Treating gemstones to make them more desirable and attractive is not very old, is it? I mean, only modern, high tech scientists can change the looks of a gemstone, right?
The act of taking rather grungy gem rough from the mines of the world and doing the old “magic dance” to make the stones more saleable is not quite a new process.
That is, unless you think of the Roman, Pliny the Elder (23-79 AD) as a modern, high tech lab guy.
Just in case you weren’t paying attention that day in 10th grade, Pliny is the man that wrote Naturalis Historia, an encyclopedia into which he gathered much of the knowledge of his world. In this ambitious project, our good friend Pliny documents several techniques used in the treating gemstones. I’m talking Roman Empire here, not exactly high tech, 21st century laboratories.

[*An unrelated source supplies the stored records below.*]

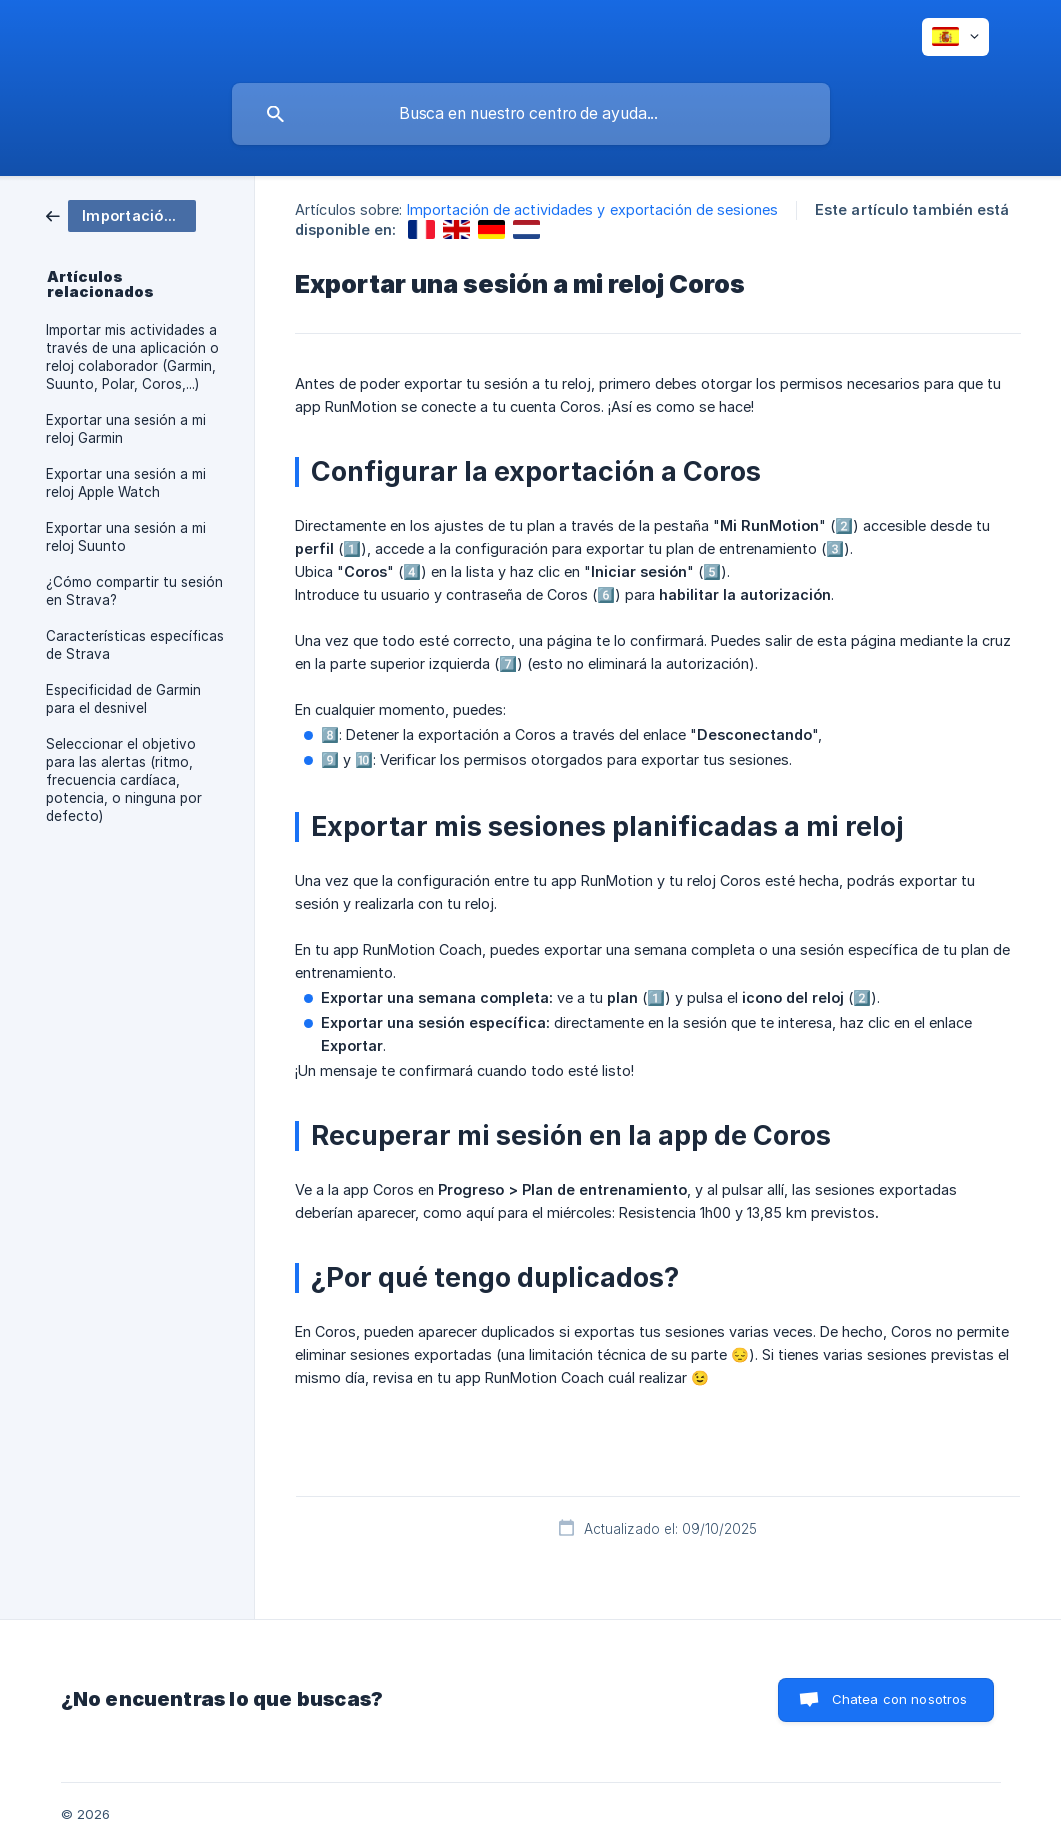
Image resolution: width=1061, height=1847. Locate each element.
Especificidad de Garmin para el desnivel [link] (123, 699)
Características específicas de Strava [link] (135, 645)
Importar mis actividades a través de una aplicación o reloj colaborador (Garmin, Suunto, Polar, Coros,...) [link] (132, 357)
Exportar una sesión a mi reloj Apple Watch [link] (126, 483)
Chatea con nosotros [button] (900, 1699)
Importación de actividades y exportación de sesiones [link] (592, 209)
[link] (121, 214)
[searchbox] (531, 114)
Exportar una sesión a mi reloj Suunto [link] (126, 537)
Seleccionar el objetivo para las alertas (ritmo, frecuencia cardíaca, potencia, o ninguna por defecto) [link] (124, 780)
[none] (955, 37)
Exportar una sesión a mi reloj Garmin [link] (126, 429)
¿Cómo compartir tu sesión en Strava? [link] (134, 591)
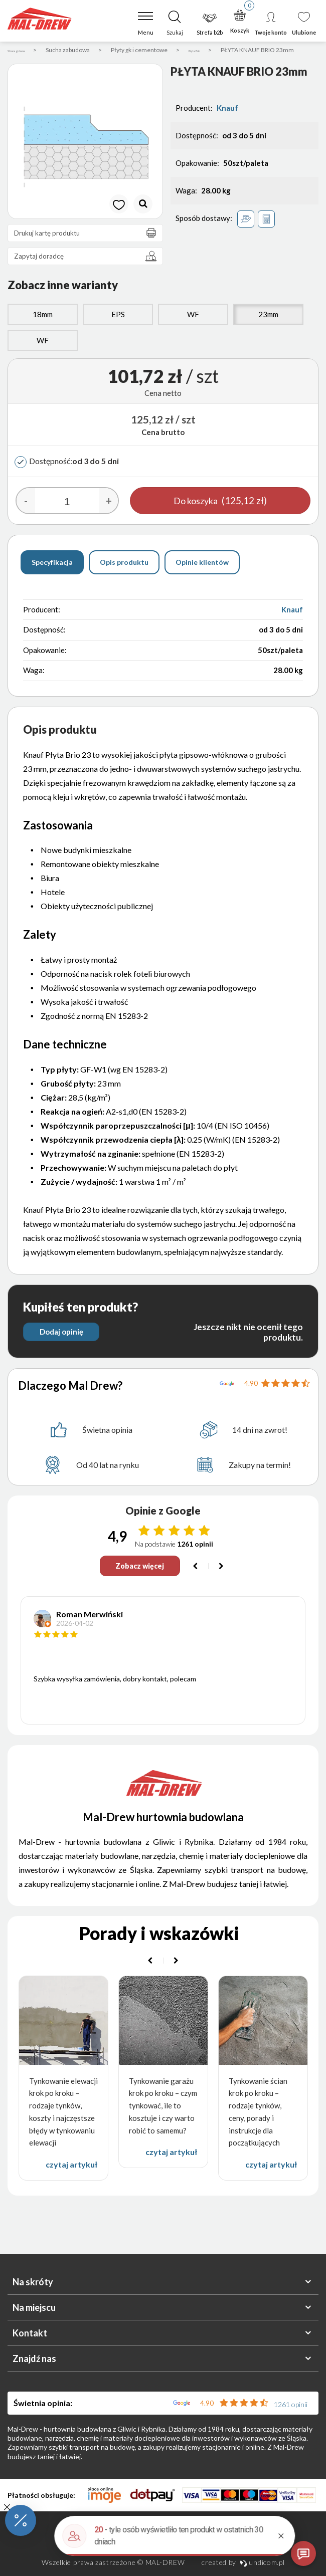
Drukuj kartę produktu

There is even an Egyptian papyrus believed to date from the third or fourth centuries AD that goes into nice detail about heat treating clear and smokey Quartz to give them the appearance of Ruby. I believe that was known as the Stockholm Papyrus, but don’t quote me on that.
Ok, so what’s my point? My point is that I find the vast majority of people out there have a strongly held belief that the treatment of gemstones is somehow a modern phenomenon that happens only in super secret, high tech labs hidden away from the prying eyes of jewelry lovers.
That is simply not the case.
Humans have been taking a “less than gorgeous gem”, doing various and sundry things to the poor little stone, and increasing its value for centuries. Why? Follow the money.
Better looking stones make better looking bank accounts.
Sure, with modern times come modern techniques. Today’s gemstones that are so lovingly placed in jewelry store displays around the world are commonly subjected to a barrage of treatments. Some of these treatments have been around for many generations while others are high tech, irradiation type, nuclear age stuff that makes you instinctively take a step back from the showcase.